Homepage Nieuws De WCAG 2.1 criteria uitgelegd

De WCAG 2.1 criteria uitgelegd

Wat zijn de WCAG 2.1 criteria?

Om digitale toegankelijkheid te borgen heeft het World Wide Web Consortium (W3C) een aantal richtlijnen ontwikkeld; de Web Content Accessibility Guidelines (WCAG). Deze richtlijnen zijn sinds 1999 de wereldwijde standaard voor digitale toegankelijkheid en hebben betrekking op het ontwerpen, bouwen en onderhouden van websites en applicaties. Het doel van van de WCAG is om digitale ervaringen voor mensen met een functiebeperking te verbeteren.

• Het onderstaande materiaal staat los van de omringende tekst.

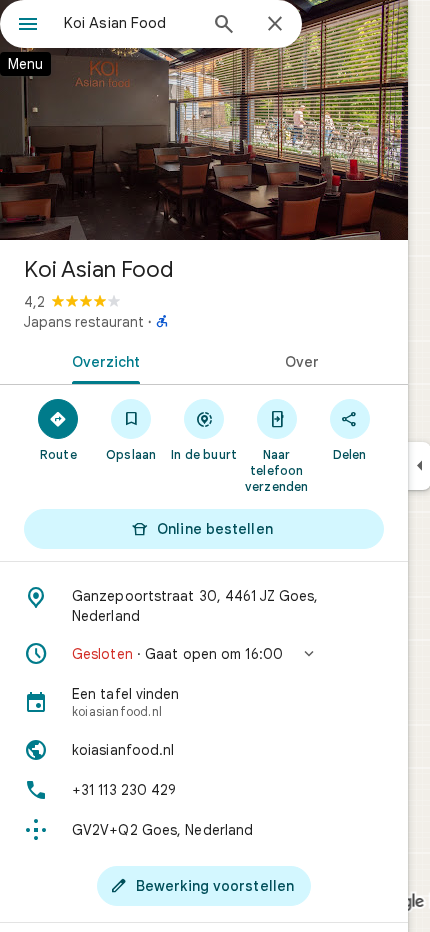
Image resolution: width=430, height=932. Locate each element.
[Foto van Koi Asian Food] (204, 120)
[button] (204, 654)
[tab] (102, 360)
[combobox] (130, 23)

De drie niveaus van de WCAG

De WCAG bestaat uit drie niveaus: WCAG A, WCAG AA (wettelijk verplicht) en WCAG AAA. Per niveau komen verschillende onderwerpen aan bod en de richtlijnen worden steeds strenger:

  • WCAG A: dit niveau heeft 30 richtlijnen en is het meest eenvoudige niveau om te behalen zonder dat het te veel impact heeft op je webdesign of structuur van je website.
  • WCAG AA: dit niveau bestaat uit 20 richtlijnen. Je dient te voldoen aan de richtlijnen van niveau A (30 stuks) en aan de 20 richtlijnen van niveau AA. In totaal dus 50 richtlijnen.
  • WCAG AAA: dit is het hoogste niveau van de WCAG. Je website of applicatie moet voldoen aan de 50 richtlijnen (niveau A + niveau AA) en de 28 richtlijnen die er in dit niveau bijkomen. In totaal dus 78 succes criteria.
Digitaal toegankelijk op computer

Met de WCAG richtlijnen kunnen webbouwers gerichter ontwikkelen voor mensen met een beperking.

De 4 principes van de WCAG

De WCAG richtlijnen zijn gebaseerd op vier basisprincipes:

  1. Waarneembaar: de content op je website/applicatie moet waarneembaar zijn met de zintuigen die iemand tot zijn/haar beschikking heeft. Iedereen moet de content kunnen gebruiken en ervaren, ook iemand die bijvoorbeeld blind is
  2. Bedienbaar: alle gebruikers moeten de interface (koppelingen tussen mens en computer en tussen o.a. software en hardware) kunnen bedienen. Denk bijvoorbeeld aan het gebruiken van de navigatie met een toetsenbord in plaats van een muis
  3. Begrijpelijk: de content en de bediening van een website/applicatie moet te begrijpen zijn
  4. Robuust: het is belangrijk dat de content verwerkt, begrepen en getoond kan worden door verschillende browsers en hulpapparatuur, zoals een screenreader. Daarom moet de content robuust zijn en de juiste codes bevatten

De 50 succescriteria voor het behalen van het verplichte Niveau AA

Principe 1: waarneembaar

1. Tekstalternatieven:

Lever tekstalternatieven (ALT-teksten) aan voor de content zonder tekst (zoals afbeeldingen), zodat deze omgezet kan worden naar bijvoorbeeld braille, spraak of symbolen

1.1 Niet tekstuele content:

Voeg beschrijvende teksten toe aan video’s en afbeeldingen die informatie delen

1.2 Op tijd gebaseerde media:

Lever alternatieven aan voor video- of geluidsfragmenten. Let op, er zit een verschil tussen de regels voor eerder opgenomen audio en video en live uitzendingen.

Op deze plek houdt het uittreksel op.